++++ Provided passage ++++
Reflections on OS integration Eric Schrock's Weblog
Musings about Fishworks, Operating Systems, and the software that runs on them.

Friday Sep 24, 2004

Normally, I'm hesitant to engage people on the internet in an argument. Typically, you get about one or two useful responses before it descends into a complete flame war. So I thought I'd take my one remaining useful response and comment on this blog which is a rebuttal to my previous post, and accuses me of being a "single Sun misinformed developer".

To state that the Linux kernel developers don't believe in those good, sound engineering values, is pretty disingenuous ... These [sic] is pretty much a baseless argument just wanting to happen, and as he doesn't point out anything specific, I'll ignore it for now.

Sigh. It's one thing to believe in sound engineering values, and quite another to develop them as an integral part of your OS . I'm not saying the Linux doesn't care about these things at all, just that they're just not a high priority. The original goal of my post was not "our technology is better than yours," only that we have different priorities. But if you want a technology comparison, here are some Solaris examples:

  • Reliability - Reliability is more than just "we're more stable than Windows." We need to be reliable in the face of hardware failure and service failure. If I get an uncorrectable error on a user process page, predictive self healing can re-start the service without rebooting the machine and without risking memory corruption. Fault Management Architecture can offline CPUs in reponse to hardware errors and retire pages based on the frequency of correctable errors. ZFS provides complete end-to-end checksums, capable of detecting phantom writes and firmware bugs, and automatically repair bad data without affecting the application. The service management facility can ensure that transient application failures do not result in a loss of availability.
++++ Data provided ++++
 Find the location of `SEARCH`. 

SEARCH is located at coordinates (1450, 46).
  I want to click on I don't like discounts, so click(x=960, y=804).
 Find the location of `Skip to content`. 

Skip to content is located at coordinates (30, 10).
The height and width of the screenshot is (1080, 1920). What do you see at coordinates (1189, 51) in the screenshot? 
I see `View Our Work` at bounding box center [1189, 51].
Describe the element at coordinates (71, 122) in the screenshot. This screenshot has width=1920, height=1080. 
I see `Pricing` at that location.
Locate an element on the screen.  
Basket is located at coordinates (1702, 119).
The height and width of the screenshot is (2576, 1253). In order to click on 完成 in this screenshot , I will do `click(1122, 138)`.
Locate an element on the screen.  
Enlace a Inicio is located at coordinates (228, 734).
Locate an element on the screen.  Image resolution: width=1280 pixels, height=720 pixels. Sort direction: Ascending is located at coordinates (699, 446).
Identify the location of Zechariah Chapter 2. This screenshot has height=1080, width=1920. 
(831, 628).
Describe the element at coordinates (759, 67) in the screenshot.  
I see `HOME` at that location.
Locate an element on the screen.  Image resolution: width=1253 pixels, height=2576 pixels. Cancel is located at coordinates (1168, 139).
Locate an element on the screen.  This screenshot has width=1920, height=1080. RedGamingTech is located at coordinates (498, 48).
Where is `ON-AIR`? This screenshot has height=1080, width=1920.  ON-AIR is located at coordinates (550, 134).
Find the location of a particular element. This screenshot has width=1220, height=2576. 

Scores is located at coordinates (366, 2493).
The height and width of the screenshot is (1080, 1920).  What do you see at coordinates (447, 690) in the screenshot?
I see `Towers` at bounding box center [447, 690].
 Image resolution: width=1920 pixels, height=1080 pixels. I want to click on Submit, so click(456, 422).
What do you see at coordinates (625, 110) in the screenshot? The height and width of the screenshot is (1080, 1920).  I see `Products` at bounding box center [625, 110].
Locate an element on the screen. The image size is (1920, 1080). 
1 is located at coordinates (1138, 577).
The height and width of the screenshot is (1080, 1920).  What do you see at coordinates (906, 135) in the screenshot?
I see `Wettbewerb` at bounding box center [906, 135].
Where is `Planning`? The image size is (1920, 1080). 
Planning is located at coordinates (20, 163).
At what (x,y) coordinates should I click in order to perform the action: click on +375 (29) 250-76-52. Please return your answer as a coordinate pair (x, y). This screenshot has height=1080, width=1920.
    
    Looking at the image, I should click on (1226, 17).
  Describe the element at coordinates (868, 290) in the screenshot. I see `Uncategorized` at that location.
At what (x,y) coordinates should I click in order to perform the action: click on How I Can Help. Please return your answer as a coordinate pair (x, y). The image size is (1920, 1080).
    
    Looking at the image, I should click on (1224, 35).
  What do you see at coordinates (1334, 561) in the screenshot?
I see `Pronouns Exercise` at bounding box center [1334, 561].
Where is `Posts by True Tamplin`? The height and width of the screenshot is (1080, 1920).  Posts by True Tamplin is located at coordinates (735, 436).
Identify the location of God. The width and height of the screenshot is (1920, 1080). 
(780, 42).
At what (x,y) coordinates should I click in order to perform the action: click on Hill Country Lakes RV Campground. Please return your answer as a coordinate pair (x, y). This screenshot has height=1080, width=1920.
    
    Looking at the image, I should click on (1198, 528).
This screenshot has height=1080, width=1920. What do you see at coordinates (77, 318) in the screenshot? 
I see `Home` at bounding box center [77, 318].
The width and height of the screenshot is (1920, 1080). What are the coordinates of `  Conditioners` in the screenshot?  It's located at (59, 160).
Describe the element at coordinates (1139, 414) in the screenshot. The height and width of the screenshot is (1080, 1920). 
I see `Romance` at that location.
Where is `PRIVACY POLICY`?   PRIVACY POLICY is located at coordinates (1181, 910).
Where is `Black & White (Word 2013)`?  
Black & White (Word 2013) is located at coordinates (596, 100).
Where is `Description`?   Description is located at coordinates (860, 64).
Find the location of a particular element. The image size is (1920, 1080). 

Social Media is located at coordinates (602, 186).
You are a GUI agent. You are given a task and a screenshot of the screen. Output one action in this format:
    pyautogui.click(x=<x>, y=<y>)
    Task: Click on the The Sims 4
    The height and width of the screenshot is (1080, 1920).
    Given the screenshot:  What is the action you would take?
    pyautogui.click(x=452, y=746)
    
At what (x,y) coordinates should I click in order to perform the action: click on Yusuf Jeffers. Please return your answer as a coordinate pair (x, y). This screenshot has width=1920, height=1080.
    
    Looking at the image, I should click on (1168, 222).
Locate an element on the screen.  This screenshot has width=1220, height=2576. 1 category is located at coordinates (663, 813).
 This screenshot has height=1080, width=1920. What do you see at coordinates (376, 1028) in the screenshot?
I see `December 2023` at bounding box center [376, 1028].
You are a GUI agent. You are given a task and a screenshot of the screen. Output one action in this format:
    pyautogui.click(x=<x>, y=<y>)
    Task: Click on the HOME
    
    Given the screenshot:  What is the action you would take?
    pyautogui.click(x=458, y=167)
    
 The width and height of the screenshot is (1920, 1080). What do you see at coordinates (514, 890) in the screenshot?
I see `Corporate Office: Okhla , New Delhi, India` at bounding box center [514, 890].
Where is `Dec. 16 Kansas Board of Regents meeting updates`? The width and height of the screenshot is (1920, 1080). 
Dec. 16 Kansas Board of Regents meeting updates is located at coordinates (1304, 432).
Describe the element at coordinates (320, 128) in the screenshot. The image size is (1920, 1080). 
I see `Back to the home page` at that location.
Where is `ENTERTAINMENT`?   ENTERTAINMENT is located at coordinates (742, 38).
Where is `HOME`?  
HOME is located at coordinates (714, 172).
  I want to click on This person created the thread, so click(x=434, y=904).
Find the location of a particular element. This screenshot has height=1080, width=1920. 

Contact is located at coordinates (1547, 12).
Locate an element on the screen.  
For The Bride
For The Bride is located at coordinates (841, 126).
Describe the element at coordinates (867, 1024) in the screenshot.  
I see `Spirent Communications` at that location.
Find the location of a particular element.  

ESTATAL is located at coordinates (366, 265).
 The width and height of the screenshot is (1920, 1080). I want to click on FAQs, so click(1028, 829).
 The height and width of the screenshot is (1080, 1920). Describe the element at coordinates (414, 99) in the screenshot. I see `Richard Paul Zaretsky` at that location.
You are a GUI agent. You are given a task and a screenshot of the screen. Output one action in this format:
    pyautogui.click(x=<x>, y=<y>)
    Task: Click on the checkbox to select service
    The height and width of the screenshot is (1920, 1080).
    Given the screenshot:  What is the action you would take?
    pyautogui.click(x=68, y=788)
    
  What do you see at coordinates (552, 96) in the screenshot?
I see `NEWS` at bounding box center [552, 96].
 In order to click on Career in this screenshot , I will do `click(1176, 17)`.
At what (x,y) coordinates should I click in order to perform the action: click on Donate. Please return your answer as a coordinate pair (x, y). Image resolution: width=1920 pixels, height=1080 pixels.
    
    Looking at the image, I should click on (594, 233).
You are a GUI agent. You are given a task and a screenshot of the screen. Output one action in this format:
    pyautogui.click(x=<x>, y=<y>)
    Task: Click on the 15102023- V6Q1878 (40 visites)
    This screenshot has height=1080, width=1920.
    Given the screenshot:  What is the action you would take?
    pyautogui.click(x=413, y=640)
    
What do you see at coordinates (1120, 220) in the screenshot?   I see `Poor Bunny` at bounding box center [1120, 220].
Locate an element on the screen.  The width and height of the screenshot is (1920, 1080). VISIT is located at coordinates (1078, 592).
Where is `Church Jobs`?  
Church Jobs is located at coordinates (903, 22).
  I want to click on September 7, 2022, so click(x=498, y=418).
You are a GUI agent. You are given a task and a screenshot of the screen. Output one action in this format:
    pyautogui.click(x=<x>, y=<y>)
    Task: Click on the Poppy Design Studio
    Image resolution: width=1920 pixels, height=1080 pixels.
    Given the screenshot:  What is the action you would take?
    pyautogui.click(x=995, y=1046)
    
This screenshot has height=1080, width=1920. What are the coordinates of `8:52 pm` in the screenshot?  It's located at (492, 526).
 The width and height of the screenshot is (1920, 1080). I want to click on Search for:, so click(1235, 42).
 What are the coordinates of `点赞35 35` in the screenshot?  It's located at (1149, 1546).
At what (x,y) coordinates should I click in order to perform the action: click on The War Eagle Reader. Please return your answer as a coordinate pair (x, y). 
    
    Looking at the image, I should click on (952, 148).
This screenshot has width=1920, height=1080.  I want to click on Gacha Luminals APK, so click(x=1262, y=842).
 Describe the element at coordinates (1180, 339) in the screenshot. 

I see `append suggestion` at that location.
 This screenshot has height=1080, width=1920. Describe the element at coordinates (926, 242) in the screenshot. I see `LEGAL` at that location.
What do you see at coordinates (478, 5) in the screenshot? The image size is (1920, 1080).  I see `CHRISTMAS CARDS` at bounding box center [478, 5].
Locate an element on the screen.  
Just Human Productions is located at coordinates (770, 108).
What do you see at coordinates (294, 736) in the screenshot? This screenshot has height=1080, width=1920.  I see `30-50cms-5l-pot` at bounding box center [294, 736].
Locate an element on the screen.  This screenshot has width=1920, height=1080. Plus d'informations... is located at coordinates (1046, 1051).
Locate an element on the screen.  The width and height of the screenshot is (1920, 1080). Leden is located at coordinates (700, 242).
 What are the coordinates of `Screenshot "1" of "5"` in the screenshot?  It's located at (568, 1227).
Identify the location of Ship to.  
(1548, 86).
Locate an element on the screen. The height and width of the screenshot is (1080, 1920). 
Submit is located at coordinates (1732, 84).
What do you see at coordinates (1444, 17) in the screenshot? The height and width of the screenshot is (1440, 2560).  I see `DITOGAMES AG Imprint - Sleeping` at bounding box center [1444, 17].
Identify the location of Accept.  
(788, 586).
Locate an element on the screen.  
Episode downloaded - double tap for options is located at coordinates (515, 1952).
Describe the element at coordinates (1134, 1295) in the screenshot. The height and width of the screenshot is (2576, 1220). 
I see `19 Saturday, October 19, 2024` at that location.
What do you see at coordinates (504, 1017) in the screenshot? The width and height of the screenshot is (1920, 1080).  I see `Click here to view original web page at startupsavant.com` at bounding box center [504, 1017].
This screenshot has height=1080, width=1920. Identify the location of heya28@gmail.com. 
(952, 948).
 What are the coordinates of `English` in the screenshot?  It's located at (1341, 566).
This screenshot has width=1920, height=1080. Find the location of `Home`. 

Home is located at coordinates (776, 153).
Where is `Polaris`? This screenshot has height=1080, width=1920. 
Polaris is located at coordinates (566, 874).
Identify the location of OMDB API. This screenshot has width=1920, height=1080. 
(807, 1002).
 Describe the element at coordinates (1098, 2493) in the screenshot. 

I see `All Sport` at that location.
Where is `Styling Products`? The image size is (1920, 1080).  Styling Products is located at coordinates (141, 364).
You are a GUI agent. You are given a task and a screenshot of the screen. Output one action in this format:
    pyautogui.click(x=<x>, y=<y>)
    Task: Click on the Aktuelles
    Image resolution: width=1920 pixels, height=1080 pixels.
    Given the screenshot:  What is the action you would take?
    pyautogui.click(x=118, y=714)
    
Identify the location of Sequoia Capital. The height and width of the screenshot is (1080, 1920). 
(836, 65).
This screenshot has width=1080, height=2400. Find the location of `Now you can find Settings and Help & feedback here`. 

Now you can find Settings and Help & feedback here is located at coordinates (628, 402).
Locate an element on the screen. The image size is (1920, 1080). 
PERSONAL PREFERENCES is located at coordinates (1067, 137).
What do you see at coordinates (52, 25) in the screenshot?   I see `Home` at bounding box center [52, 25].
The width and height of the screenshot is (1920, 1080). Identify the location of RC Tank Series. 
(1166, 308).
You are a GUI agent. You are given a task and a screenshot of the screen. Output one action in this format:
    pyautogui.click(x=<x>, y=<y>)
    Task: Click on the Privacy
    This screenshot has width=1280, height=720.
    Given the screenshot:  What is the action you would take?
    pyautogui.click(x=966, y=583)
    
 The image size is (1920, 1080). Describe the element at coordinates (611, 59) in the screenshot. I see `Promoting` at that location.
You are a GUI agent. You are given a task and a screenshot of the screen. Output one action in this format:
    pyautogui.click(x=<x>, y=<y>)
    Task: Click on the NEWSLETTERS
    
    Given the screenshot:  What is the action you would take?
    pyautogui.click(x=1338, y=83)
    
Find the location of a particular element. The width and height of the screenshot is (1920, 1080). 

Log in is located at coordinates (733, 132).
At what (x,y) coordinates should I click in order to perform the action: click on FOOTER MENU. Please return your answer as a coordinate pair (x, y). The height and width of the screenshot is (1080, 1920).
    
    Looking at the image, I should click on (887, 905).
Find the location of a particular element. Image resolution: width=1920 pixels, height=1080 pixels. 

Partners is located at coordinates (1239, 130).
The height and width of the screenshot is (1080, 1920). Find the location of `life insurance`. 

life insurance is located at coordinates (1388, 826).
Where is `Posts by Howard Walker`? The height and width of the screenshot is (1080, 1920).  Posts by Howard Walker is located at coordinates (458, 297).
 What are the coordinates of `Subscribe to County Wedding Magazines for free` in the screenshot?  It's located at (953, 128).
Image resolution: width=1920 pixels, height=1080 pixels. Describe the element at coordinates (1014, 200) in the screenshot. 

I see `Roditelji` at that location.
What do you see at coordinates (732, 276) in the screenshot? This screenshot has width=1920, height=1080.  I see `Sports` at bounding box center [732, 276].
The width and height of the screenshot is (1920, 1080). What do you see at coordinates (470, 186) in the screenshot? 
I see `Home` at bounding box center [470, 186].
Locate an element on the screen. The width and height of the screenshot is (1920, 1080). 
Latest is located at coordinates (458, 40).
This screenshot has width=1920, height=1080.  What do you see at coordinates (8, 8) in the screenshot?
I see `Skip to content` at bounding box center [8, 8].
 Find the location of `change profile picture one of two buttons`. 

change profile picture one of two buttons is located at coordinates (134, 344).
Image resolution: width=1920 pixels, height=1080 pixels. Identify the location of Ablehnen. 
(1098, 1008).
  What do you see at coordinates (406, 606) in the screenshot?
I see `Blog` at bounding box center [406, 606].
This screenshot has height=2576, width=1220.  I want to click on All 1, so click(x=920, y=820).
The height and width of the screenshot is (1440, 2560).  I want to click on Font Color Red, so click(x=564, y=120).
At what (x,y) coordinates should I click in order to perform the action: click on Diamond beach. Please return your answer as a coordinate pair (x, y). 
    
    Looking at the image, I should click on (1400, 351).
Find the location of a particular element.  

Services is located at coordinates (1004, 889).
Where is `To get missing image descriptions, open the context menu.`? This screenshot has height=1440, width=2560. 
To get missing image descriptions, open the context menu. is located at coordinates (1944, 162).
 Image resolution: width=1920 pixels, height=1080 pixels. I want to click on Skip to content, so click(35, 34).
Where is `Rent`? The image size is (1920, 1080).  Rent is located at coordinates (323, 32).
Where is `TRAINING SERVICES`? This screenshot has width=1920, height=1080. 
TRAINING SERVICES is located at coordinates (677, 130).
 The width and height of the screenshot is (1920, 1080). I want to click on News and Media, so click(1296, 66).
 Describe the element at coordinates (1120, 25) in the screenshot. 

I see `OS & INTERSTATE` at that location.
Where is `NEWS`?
++++
> **Requests**
[1] Repeat the portion of the OS integration post starting with "Friday Sep 24, 2004" and going on through "it for now.".
[2] In the entries, rewrite the lines starting with the line with "This screenshot has width=1920, height=1080. Find" and going on through the line with "(807, 1002).", replacing "Identify" with "Determine" and changing nothing else.
The entries have no connection to the OS integration post.

> **Written answers**
[1]
Friday Sep 24, 2004

Normally, I'm hesitant to engage people on the internet in an argument. Typically, you get about one or two useful responses before it descends into a complete flame war. So I thought I'd take my one remaining useful response and comment on this blog which is a rebuttal to my previous post, and accuses me of being a "single Sun misinformed developer".

To state that the Linux kernel developers don't believe in those good, sound engineering values, is pretty disingenuous ... These [sic] is pretty much a baseless argument just wanting to happen, and as he doesn't point out anything specific, I'll ignore it for now.

[2]
This screenshot has width=1920, height=1080. Find the location of `Home`. 

Home is located at coordinates (776, 153).
Where is `Polaris`? This screenshot has height=1080, width=1920. 
Polaris is located at coordinates (566, 874).
Determine the location of OMDB API. This screenshot has width=1920, height=1080. 
(807, 1002).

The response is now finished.